● **To be done**:
Please copy out the material below from its beginning through the line that contains "click(x=234, y=362)", including that line.

┄┄┄┄┄┄┄┄┄┄┄┄┄┄┄┄┄┄┄┄

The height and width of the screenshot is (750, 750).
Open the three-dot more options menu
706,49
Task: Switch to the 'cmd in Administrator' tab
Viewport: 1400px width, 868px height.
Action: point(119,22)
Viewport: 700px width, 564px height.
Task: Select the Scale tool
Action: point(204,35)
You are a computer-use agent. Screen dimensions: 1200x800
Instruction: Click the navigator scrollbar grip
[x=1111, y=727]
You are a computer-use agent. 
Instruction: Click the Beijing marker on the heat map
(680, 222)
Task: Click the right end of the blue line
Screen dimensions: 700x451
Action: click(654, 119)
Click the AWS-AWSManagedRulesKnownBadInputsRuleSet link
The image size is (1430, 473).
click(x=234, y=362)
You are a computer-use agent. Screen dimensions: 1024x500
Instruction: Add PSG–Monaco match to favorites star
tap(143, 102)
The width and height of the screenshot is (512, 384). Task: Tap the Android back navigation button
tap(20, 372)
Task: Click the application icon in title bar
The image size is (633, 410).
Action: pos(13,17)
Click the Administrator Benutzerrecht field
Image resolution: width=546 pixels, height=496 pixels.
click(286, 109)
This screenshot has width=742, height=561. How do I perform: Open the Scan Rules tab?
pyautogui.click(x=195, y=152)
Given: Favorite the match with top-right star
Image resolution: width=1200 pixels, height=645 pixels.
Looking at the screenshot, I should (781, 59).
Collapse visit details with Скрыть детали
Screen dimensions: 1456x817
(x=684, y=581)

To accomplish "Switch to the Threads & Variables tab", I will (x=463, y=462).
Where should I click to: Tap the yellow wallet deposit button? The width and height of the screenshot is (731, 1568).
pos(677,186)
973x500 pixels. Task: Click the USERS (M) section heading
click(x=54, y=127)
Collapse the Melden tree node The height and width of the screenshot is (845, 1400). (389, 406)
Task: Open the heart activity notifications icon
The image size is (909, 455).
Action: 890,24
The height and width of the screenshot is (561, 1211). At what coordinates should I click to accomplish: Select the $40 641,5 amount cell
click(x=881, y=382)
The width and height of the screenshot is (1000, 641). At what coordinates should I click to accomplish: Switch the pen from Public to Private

┄┄┄┄┄┄┄┄┄┄┄┄┄┄┄┄┄┄┄┄

● **Expected answer**:
The height and width of the screenshot is (750, 750).
Open the three-dot more options menu
706,49
Task: Switch to the 'cmd in Administrator' tab
Viewport: 1400px width, 868px height.
Action: point(119,22)
Viewport: 700px width, 564px height.
Task: Select the Scale tool
Action: point(204,35)
You are a computer-use agent. Screen dimensions: 1200x800
Instruction: Click the navigator scrollbar grip
[x=1111, y=727]
You are a computer-use agent. 
Instruction: Click the Beijing marker on the heat map
(680, 222)
Task: Click the right end of the blue line
Screen dimensions: 700x451
Action: click(654, 119)
Click the AWS-AWSManagedRulesKnownBadInputsRuleSet link
The image size is (1430, 473).
click(x=234, y=362)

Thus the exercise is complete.